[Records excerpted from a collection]
----------------

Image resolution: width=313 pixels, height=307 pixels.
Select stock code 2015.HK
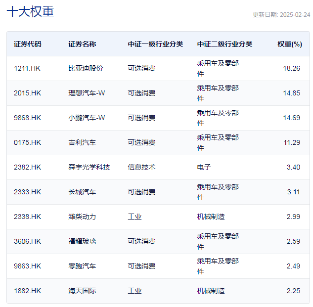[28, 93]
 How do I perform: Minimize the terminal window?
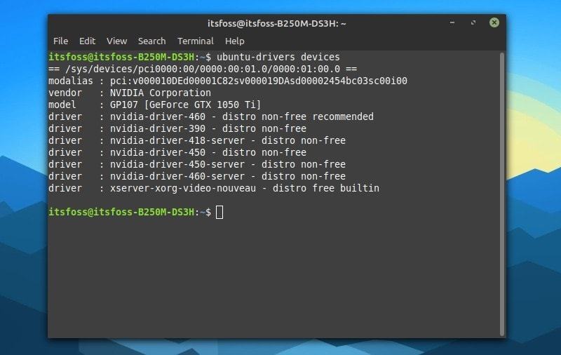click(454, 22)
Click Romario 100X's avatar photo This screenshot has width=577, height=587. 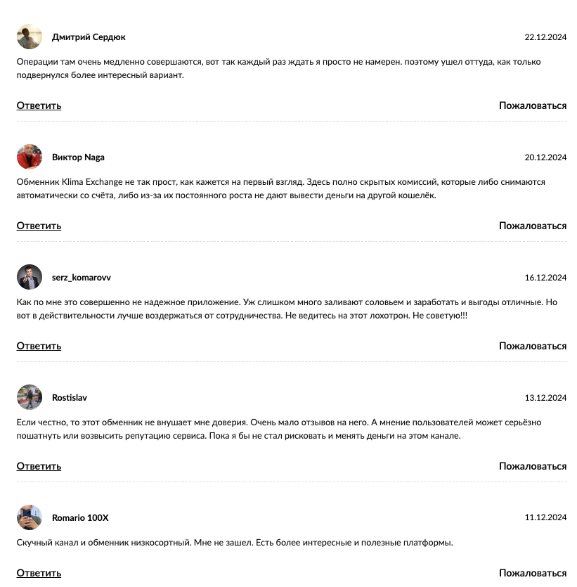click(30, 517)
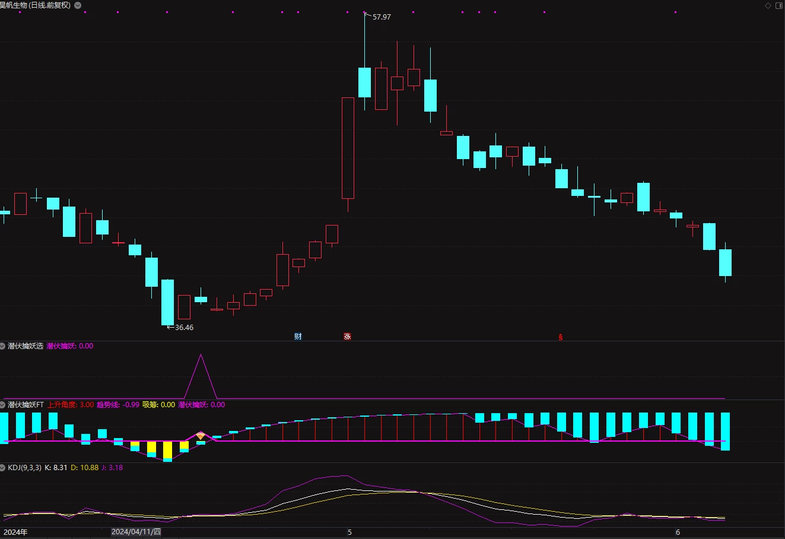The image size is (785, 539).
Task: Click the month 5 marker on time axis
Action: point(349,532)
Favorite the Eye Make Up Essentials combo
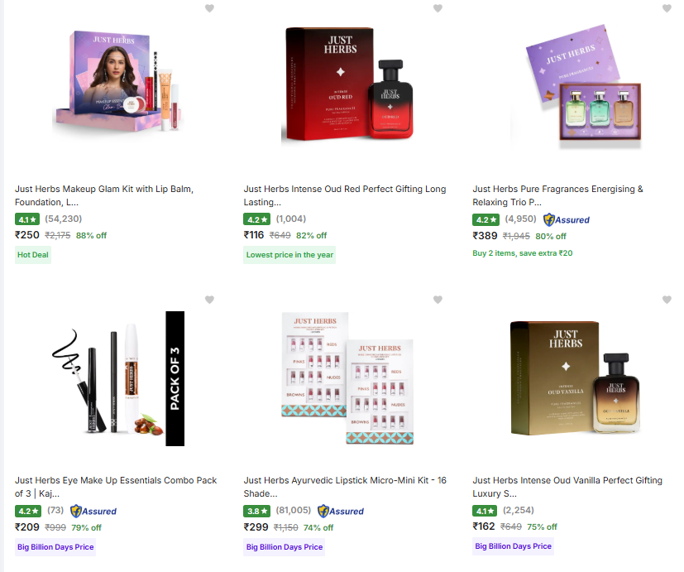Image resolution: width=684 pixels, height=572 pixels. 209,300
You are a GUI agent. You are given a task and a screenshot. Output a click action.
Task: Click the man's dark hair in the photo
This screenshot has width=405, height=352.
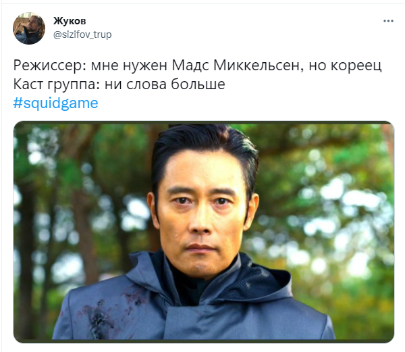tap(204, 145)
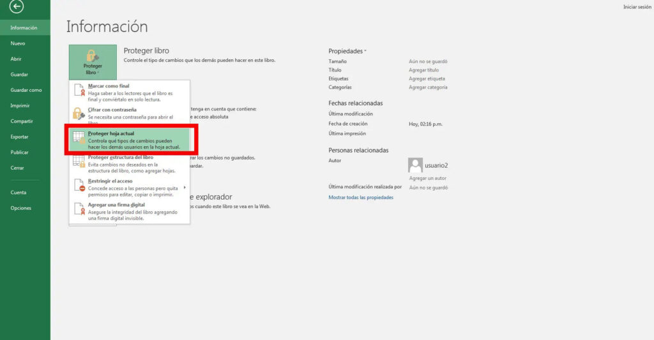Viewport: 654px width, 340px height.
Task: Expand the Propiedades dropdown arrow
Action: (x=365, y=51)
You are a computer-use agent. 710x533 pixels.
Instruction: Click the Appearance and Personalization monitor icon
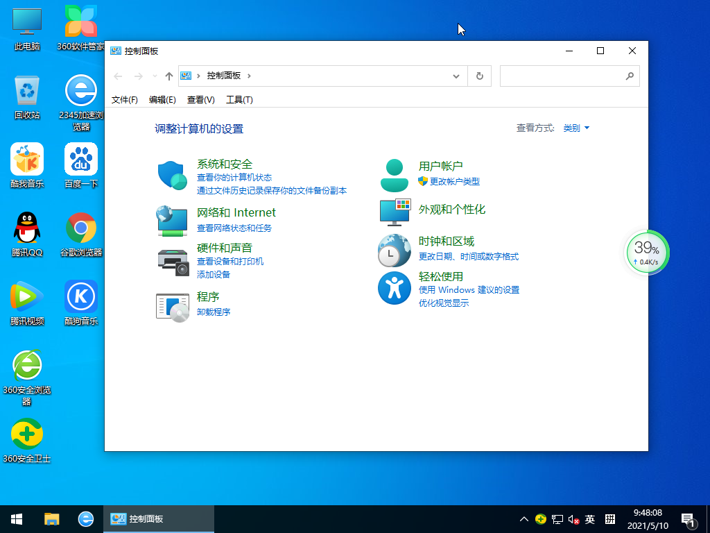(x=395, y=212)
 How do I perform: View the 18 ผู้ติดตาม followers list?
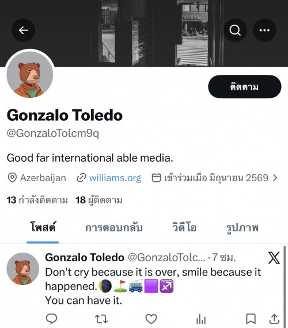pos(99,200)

----------------

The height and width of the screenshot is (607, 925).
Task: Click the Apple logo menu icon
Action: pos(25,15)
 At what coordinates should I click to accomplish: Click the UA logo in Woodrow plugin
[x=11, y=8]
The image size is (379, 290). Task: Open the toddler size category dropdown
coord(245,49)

----------------

-- EXERCISE OBJECTIVE --
Throughout the data above, copy all lines where the word "agent" is found.

-- SOLUTION FOR THIS TASK --
You are a GUI agent. You are given a task and a screenshot. Output a click action.
You are a computer-use agent. 710x533 pixels.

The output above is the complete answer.